Task requirements
- A) According to the article on the Bananarama song below, what is the B-side of the CD single?
- B) For each statement, decide whether it agrees with the article on the Bananarama song below, answering yes or no and quoting the deciding words: (i) The song was the first single from Viva. (ii) Ian Masterson produced the song. (iii) "Here Comes the Rain" is a new song.

Single by Bananarama

from the album Viva
- B-side: "Every Shade of Blue 2010"; "Here Comes the Rain"; "The Runner";
- Released: 12 April 2010
- Label: Fascination
- Songwriters: Sara Dallin; Keren Woodward; Ian Masterson;
- Producer: Ian Masterson

Bananarama singles chronology
| "Love Comes" (2009) | "Love Don't Live Here" (2010) | "Baby It's Christmas" (2010) |

= Love Don't Live Here (Bananarama song) =

"Love Don't Live Here" is a song written and recorded by the English pop duo Bananarama. It was released on 12 April 2010 as the second and final single from their tenth studio album Viva.

==Background==
"Love Don't Live Here" was released on 11 April 2010 as digital download single and 12 April 2010 on vinyl and CD format. It was written by Bananarama members Sara Dallin and Keren Woodward with producer Ian Masterson. The B-side for the CD single is a new version of their 1995 song "Every Shade of Blue", while the B-side tracks for the vinyl editions are remixed versions of "The Runner" and a new song, "Here Comes the Rain".

Data excerpt
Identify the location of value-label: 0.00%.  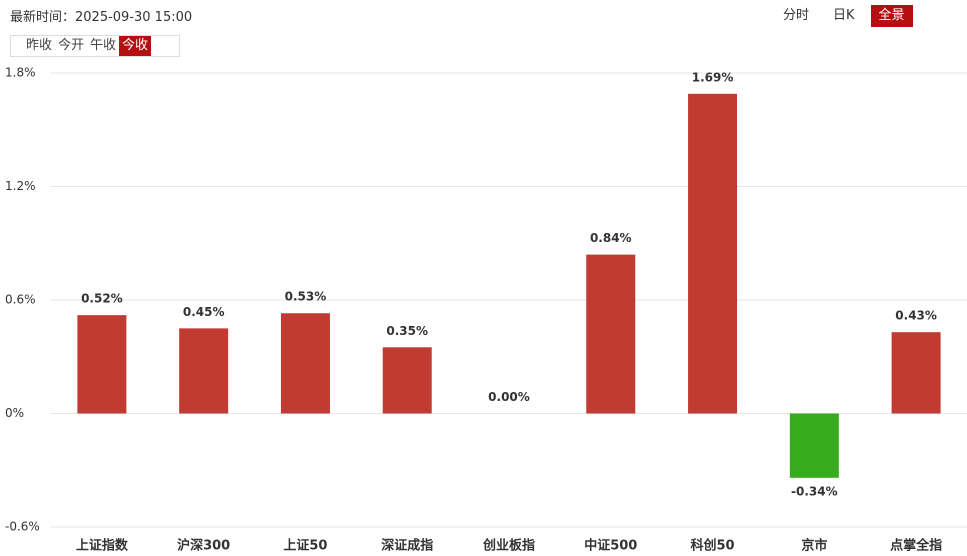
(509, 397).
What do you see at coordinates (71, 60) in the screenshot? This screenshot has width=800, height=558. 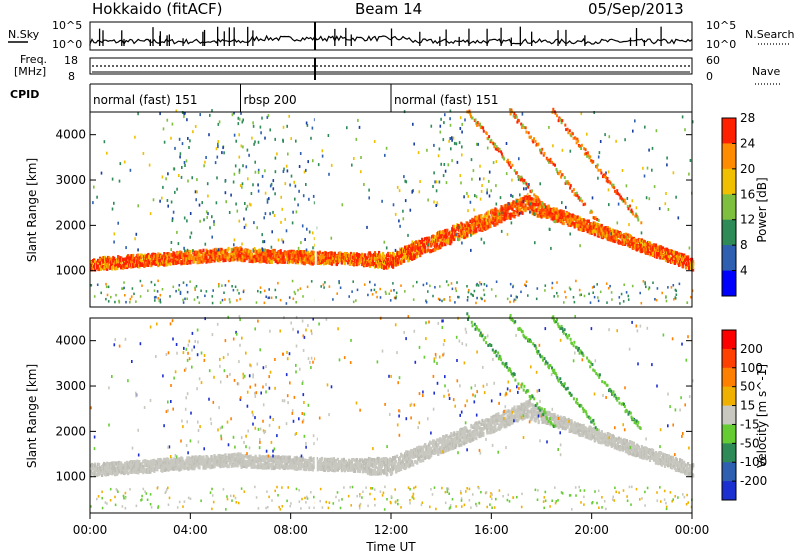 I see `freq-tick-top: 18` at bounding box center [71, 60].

Activity answers
- A) A new version of their 1995 song "Every Shade of Blue."

- B)
(i) No: "the second and final single from their tenth studio album Viva"
(ii) Yes: "Producer: Ian Masterson"
(iii) Yes: "a new song, "Here Comes the Rain""